A Prince without a Kingdom. The Exilarch in the Sasanian Era.

Verlag:

Tübingen: Mohr Siebeck 2012. XIX, 411 S. = Texts and Studies in Ancient Judaism. Lw. EUR 119,00. ISBN 978-3-16-150606-2.

Rezensent:

Catherine Hezser

Während die Quellen zum palästinischen Patriarchen in den letzten Jahrzehnten bereits ausgiebig historisch-kritisch untersucht worden sind (siehe z. B. Martin Jacobs, Die Institution des jüdischen Patriarchen, Tübingen 1995), lag die Geschichte des jüdischen Exilarchats im sassanidischen Babylonien weitgehend im Dunkeln.

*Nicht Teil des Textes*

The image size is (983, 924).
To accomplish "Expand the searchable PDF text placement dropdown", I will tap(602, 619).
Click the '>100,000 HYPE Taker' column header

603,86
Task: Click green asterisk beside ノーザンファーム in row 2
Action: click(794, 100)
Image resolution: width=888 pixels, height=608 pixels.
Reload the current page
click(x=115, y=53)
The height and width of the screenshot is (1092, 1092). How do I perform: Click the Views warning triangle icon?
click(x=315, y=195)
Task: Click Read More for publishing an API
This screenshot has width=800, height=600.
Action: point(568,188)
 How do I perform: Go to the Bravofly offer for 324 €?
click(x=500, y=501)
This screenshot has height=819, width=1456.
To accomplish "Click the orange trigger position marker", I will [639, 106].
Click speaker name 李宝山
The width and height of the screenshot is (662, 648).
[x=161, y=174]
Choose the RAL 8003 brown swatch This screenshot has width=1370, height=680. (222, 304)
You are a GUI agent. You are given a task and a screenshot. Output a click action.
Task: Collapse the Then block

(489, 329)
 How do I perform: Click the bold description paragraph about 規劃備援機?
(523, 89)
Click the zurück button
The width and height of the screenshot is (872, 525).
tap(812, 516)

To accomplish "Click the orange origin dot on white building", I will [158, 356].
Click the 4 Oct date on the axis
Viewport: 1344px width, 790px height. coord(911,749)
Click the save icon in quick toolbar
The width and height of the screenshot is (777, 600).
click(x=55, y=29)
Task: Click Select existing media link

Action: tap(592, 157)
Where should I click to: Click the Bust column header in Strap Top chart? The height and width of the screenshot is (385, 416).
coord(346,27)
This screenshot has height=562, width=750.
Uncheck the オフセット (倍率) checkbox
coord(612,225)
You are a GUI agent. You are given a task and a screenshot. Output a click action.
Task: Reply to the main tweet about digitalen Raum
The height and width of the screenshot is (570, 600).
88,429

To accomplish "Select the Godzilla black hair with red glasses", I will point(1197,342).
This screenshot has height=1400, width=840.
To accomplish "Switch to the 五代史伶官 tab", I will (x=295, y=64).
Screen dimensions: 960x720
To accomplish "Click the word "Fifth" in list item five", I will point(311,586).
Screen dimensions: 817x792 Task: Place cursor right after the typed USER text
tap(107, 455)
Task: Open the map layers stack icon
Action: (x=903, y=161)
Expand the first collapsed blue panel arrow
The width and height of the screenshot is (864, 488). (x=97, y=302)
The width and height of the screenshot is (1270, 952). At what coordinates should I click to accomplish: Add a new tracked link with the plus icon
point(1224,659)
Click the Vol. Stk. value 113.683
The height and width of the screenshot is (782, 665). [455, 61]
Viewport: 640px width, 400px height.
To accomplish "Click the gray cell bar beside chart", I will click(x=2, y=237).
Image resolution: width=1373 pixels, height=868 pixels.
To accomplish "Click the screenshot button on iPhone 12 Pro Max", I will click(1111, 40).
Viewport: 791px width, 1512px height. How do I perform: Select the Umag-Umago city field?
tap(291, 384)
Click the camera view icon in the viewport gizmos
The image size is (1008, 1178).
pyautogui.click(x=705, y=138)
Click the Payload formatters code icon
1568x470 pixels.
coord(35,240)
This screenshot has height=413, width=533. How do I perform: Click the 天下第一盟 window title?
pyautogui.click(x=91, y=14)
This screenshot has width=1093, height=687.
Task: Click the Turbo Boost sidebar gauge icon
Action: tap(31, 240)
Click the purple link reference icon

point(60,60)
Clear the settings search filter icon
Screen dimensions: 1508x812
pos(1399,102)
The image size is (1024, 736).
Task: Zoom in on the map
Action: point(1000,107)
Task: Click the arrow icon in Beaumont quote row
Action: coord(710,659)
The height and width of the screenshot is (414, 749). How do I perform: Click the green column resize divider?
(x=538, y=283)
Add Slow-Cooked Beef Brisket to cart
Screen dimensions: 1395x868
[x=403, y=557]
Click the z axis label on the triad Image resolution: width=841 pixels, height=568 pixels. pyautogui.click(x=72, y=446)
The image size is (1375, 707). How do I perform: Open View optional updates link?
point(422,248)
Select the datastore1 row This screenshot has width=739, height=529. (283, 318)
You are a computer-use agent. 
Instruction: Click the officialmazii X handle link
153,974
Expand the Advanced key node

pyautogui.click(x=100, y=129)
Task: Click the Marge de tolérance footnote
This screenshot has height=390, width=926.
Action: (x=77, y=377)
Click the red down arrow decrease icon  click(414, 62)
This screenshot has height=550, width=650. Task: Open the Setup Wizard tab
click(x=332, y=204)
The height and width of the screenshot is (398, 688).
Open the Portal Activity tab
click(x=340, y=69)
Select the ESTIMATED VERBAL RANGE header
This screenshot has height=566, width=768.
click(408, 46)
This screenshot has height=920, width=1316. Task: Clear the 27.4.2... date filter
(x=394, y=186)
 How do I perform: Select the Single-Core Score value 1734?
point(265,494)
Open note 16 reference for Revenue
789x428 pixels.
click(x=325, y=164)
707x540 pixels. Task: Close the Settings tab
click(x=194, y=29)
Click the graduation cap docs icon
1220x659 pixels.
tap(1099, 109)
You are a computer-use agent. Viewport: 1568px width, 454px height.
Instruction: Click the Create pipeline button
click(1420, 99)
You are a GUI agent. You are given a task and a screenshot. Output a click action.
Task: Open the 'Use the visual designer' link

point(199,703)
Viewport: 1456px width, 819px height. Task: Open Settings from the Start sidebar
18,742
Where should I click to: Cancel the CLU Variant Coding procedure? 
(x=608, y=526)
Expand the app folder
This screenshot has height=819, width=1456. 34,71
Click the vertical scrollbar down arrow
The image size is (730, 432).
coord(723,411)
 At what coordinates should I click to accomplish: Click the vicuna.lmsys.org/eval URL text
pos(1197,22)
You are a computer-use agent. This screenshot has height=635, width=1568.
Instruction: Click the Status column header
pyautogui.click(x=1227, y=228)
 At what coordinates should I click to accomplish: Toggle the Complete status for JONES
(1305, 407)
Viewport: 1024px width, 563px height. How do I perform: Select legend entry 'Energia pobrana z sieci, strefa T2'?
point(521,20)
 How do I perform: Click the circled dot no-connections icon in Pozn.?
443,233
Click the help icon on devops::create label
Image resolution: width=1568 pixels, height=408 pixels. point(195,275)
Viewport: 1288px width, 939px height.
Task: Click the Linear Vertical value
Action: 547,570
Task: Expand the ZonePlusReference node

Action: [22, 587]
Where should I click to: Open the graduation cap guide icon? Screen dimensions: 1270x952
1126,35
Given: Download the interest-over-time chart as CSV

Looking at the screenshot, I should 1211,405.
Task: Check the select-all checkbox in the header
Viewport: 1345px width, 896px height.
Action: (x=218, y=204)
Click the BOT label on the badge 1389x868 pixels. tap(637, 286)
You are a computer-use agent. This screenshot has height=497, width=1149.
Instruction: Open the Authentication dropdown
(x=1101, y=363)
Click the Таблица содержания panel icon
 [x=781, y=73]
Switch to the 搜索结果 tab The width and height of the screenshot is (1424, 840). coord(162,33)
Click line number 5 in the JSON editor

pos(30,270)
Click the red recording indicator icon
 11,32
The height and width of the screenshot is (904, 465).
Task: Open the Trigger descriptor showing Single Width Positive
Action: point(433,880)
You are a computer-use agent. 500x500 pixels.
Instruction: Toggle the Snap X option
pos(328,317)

Ein Grund für die wissenschaftliche Vernachlässigung dieser so wichtigen Institution mag die erst vor einigen Jahren of­fenkundig gewordene Einsicht sein, dass das babylonische Ju­dentum der Spätantike nur im Rahmen der persischen Kultur angemessen verstanden werden kann. H. hat die Anregungen dieser u. a. von Yaakov Elman propagierten neuen Erforschung des ba­bylonischen Judentums aufgegriffen und eine quellenkritische Untersuchung des Exilarchats vorgelegt, die diese Institution konsequent in den sassanidischen Kontext integriert. Die Monographie ba­siert auf H.s Doktorarbeit, die von Isaiah Gafni betreut und 2005 an der Hebräischen Universität in Jerusalem eingereicht und anschließend ausführlich überarbeitet worden ist. H. hat sich dazu auch mit Pahlavi und der zoroastrischen Literatur vertraut gemacht.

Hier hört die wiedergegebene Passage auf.